FIG. 1C is a photograph of a top view of the example of the device from FIG. 1B
FIG. 2 is a sampling of point clouds generated by the device.
FIG. 3A is a point cloud during a first gesture performed when the field of view is not ‘compact.’
FIG. 3B is a point cloud during a first gesture performed when the field of view is ‘compact.’
FIG. 4 is a point cloud during a finger pinch gesture indicating the ellipticity of the shape through a wrist view.
FIG. 5 is an illustration demonstrating directional feedback associated with an example calibration algorithm that can be implemented to calibrate the device described herein.
FIG. 6A-6B are point cloud images that illustrate the different between a compact (5B) and non-compact (5C) image.
FIG. 7 illustrates various positions along the wrist.
FIG. 8 illustrates views of the depth image corresponding to the positions on the wrist indicated in FIG. 7.
FIG. 9 is an example method or process that can be implemented for inferring hand interactions by infusing depth sensing and bioacoustics according to functionality described herein.
Corresponding reference characters indicate corresponding elements among the view of the drawings. The headings used in the figures do not limit the scope of the claims.

Recorded data =>
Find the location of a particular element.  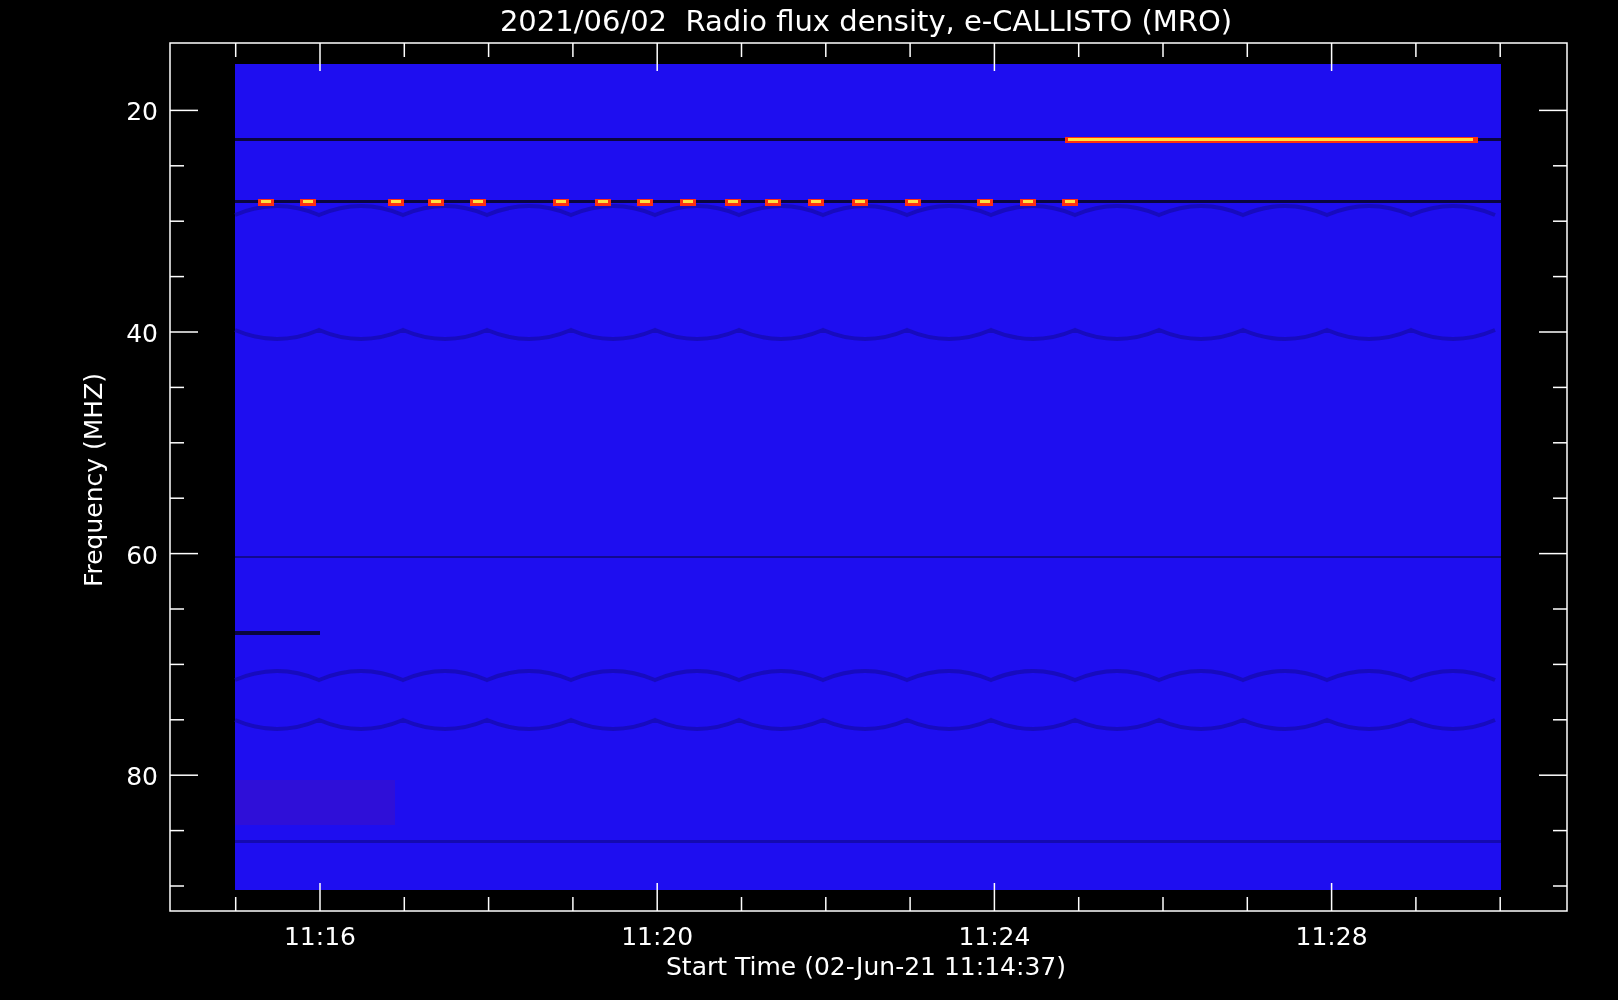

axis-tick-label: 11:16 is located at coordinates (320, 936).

Required actions =>
1 – Please list every figure that the figure descriptions say shows a point cloud during a gesture.
2 – Answer these from the figure descriptions:
(a) What does FIG. 7 illustrate?
(b) In FIG. 9, depth sensing is combined with what to infer hand interactions?
(c) What do the headings used in the figures not do?
Work only from the figure descriptions, not the listing.

Results of the exercise =>
1 – FIG. 3A, FIG. 3B, FIG. 4

2 –
(a) Various positions along the wrist.
(b) Bioacoustics.
(c) They do not limit the scope of the claims.